Jonah nodded; software was a favorite cottage industry in human space, and there must be millions of hobbyists who spent their leisure time fiddling with one problem or another.
“So we just enter a bid?” he said, flopping back on the bed. He was muscular for a Belter, but even the .61 Wunderland gravity was tiring when there was no place to get away from it.
“Doubt it.” Ingrid murmured to the system. “Finagle, no joy. It’s handled through something called the Datamongers’ Guild: ‘A mutual benefit association of those involved in infosystem development and maintenance.’ Gott knows what that is.” A pause. “Whatever it is, there’s no public info on how to join it. The contracts listed say you-know-who takes a random selection from their duty roster to do his maintenance work.”
Ingrid sank back on one elbow. “We need a loc
al contact,” she said slowly. “Jonah…We both know why Intelligence picked me as your partner. I was the only one remotely qualified who might know…and I do.”
“Which one?” he asked. She laughed bitterly.
“I’d have thought Claude, but he’s…Jonah, I wouldn’t have believed it!”
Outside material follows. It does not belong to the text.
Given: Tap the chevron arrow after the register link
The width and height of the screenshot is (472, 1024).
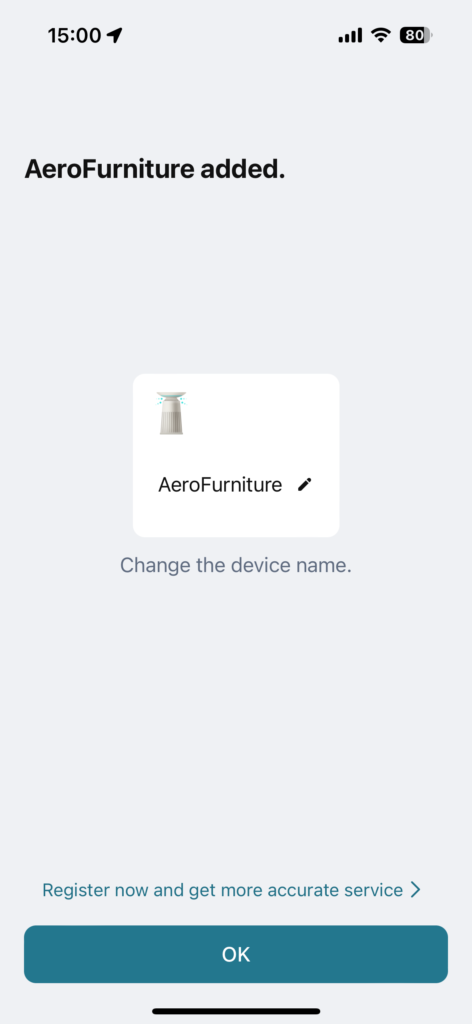Looking at the screenshot, I should [415, 889].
Jonah shrugged. “There’s an underground surrender movement on Earth. Lots of flatlander quislings; and the pussies aren’t even there yet. Why be surprised there are more here?”
“But Claude! Oh, well.”
“So who else you got?”
She continued to tap at the console. “Not many. None. A lot of them are listed as dead in the year or two after I left. No cause of death, just dead…” Her face twisted.
Survivor guilt, Jonah thought. Dangerous. Have to watch for that.
“Except Harold.”
“Can you trust him?”
“Look, we have two choices. Go to Harold, or try the underworld contacts. The known-unreliable underworld contacts.”
“One of whom is your friend Harold.”
She sighed. “Yes, but—well, that’s a good sign, isn’t it? That he’s worked with the—with them, and against—”
“Maybe.”
“And a bar is a good place to meet people.”
And mostly you just can’t wait to see him. A man who’ll be twice your age while you’re still young. Do you love him or hate him?
“I…” She paused and ran a hand over her hair. “I don’t know; he just didn’t make the rendezvous in time, they were closing in, and…” A shrug.
Jonah linked hands behind his head. “I still say it’s damned iffy but I guess it’s the best chance we have; I certainly don’t want to give the gangsters another location to find us at. I guess it’s the best chance we have. At least we’ll be able to get a drink.”
Chapter 4
“This is supposed to be a Terran bar?” Jonah asked dubiously. He lifted one of the greenish shrimpoids from the platter and clumsily shelled it, got a thin cut under his thumbnail, and sucked on it, cursing. There was a holo of a stick-thin girl with body paint dancing in a cage over the bar, and dancing couples and groups beneath it; most of the tables were cheek-to-jowl, and they had had to pay heavily for one with a shield, here overlooking the lower level of the club.